*PROBLEM DESCRIPTION*
Where does the string "agent" appear in the records? Copy every line that contains it.

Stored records
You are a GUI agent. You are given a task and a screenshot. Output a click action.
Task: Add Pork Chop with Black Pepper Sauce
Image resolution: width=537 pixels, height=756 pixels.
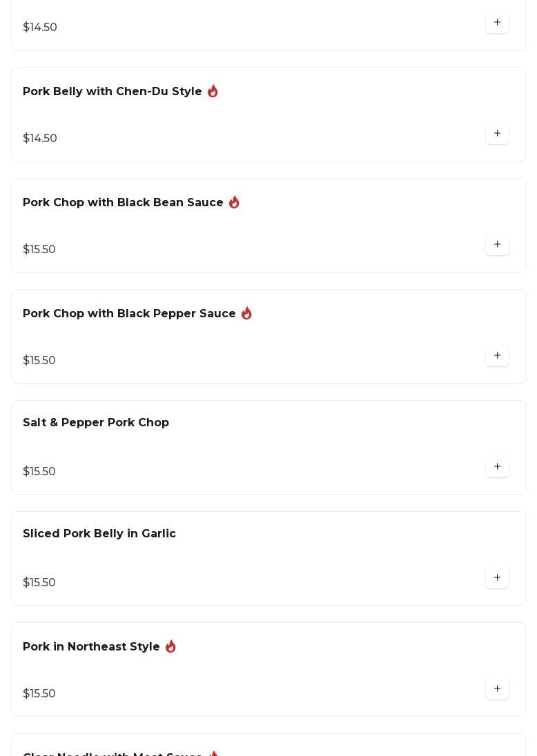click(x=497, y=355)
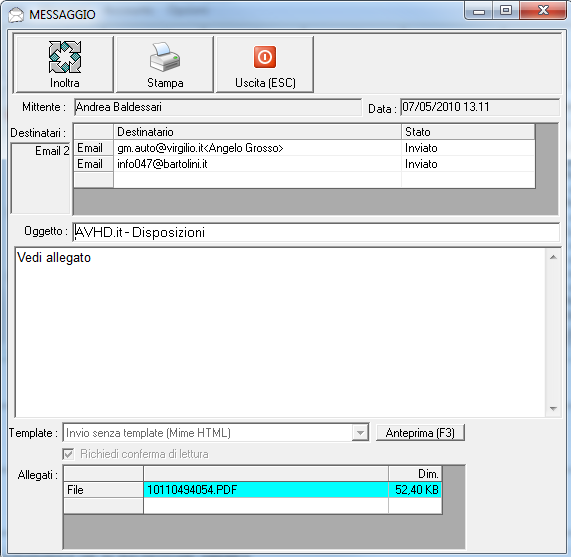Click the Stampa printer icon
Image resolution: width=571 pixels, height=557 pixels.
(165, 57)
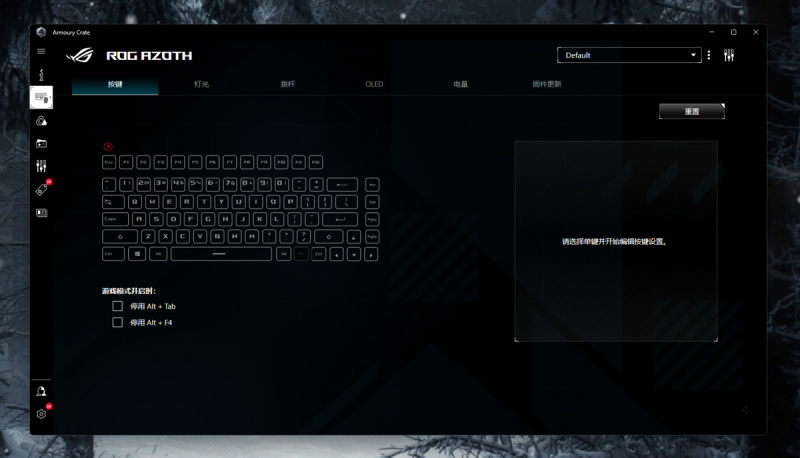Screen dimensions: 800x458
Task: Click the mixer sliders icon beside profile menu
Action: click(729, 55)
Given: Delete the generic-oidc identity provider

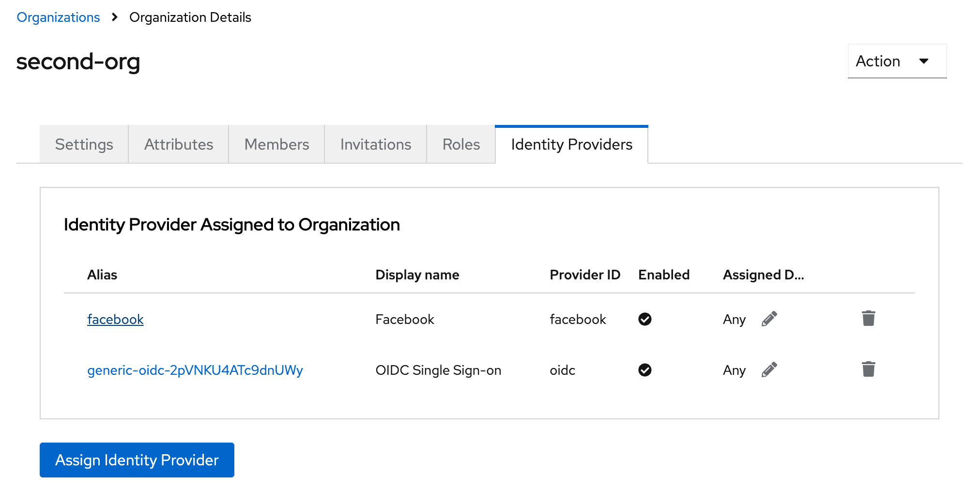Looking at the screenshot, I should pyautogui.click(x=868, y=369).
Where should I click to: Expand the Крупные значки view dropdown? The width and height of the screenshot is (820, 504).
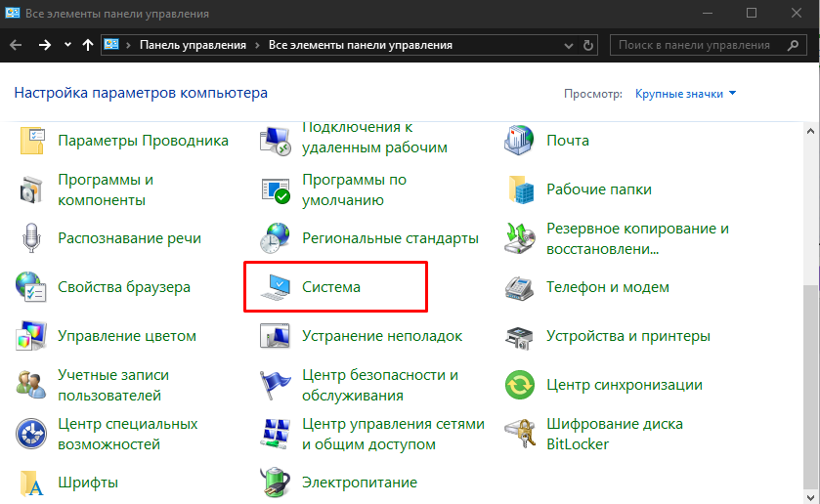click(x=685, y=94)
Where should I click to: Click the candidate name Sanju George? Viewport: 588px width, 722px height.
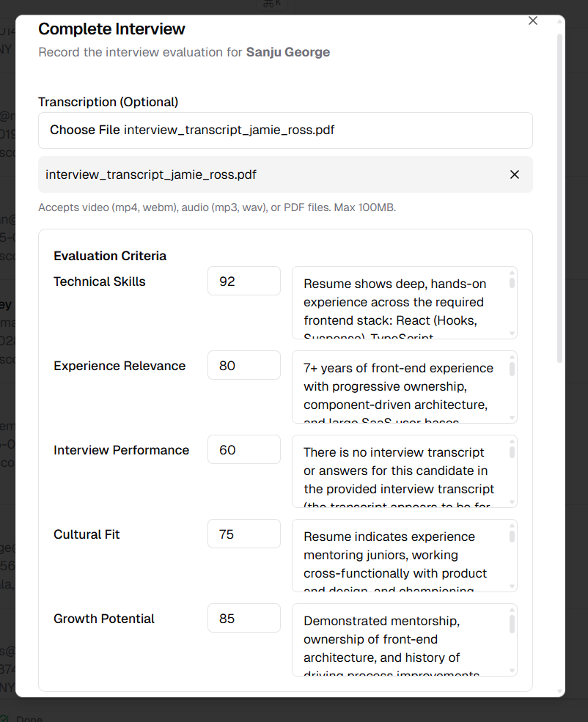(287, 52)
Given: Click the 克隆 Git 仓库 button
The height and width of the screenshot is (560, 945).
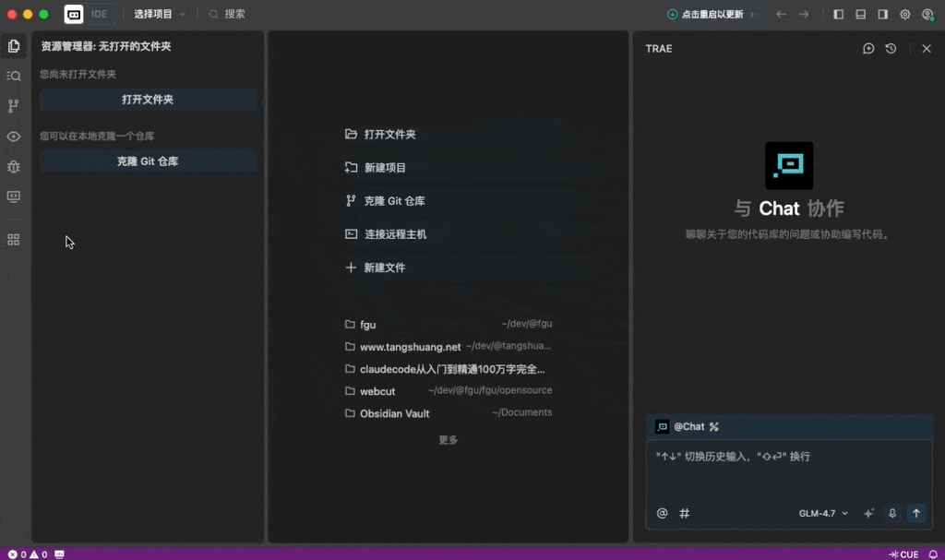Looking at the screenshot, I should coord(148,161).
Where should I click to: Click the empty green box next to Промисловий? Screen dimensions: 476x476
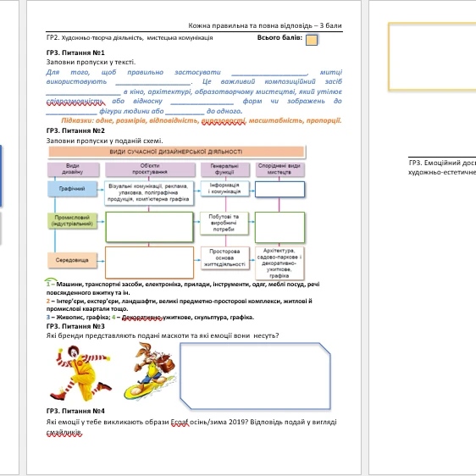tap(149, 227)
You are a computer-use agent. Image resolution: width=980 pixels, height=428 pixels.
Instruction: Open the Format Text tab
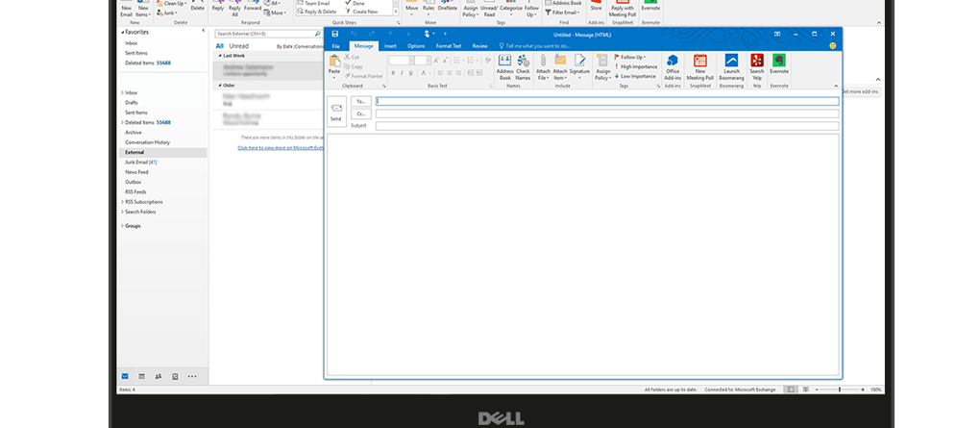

---

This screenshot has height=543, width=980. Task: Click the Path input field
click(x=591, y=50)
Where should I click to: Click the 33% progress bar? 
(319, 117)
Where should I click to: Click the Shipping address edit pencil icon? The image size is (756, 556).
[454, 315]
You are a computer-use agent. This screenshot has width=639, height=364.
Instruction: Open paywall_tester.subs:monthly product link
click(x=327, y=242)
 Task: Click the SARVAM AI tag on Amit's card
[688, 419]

...

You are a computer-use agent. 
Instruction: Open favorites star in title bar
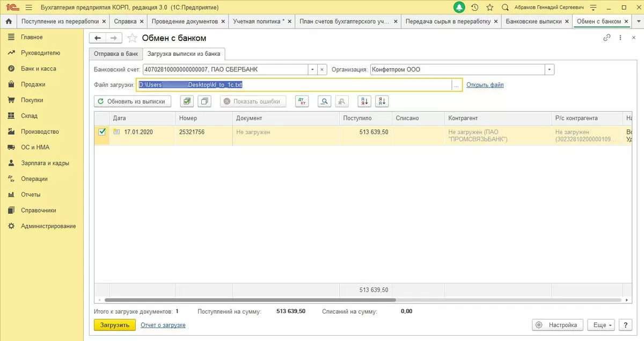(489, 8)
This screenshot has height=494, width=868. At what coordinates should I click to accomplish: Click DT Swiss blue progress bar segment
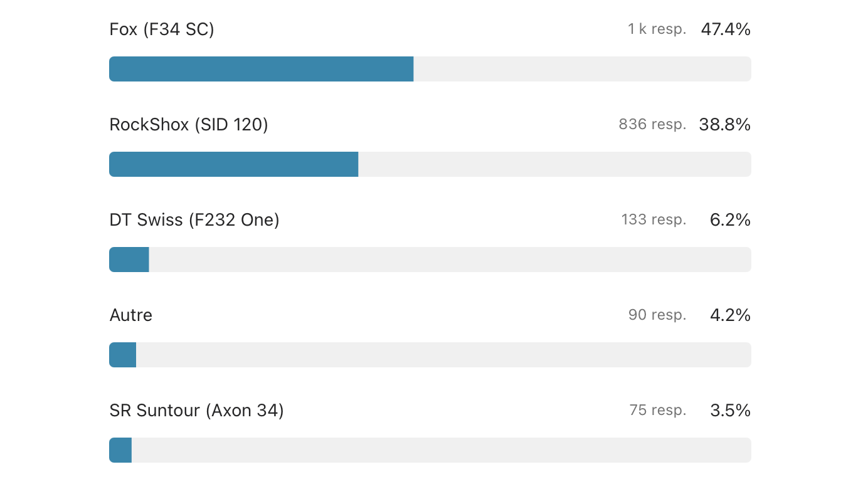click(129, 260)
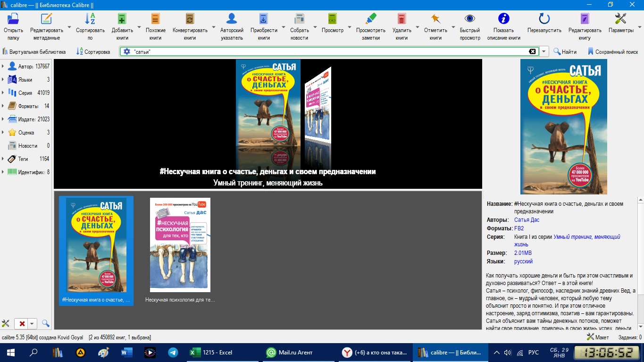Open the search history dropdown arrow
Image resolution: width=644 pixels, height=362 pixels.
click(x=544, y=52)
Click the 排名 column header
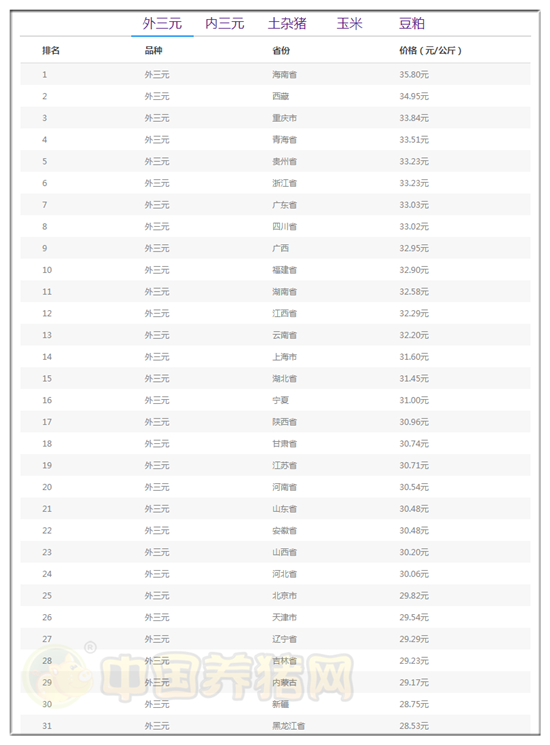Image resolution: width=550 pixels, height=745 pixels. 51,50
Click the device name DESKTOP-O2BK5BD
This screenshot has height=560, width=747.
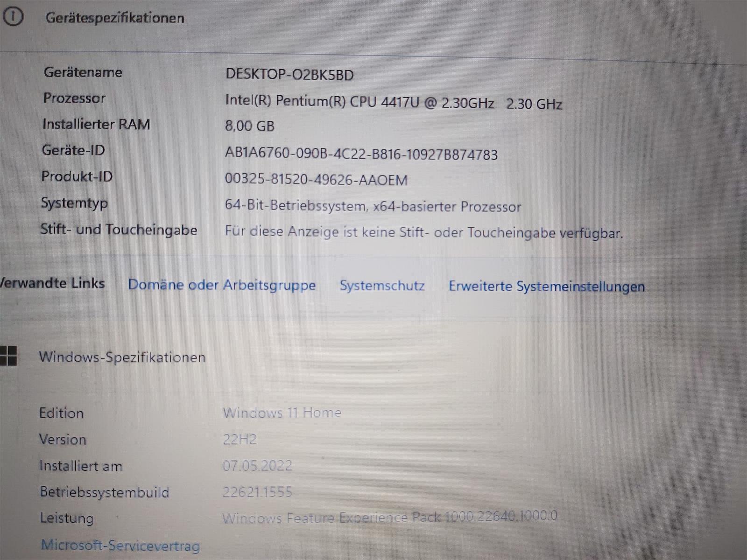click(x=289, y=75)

*YOUR RESPONSE*
You are a GUI agent. You are given a task and a screenshot. Output a click action.
You are a computer-use agent. Image resolution: width=980 pixels, height=428 pixels.
You are a computer-use agent. This screenshot has width=639, height=364.
You are a computer-use agent. 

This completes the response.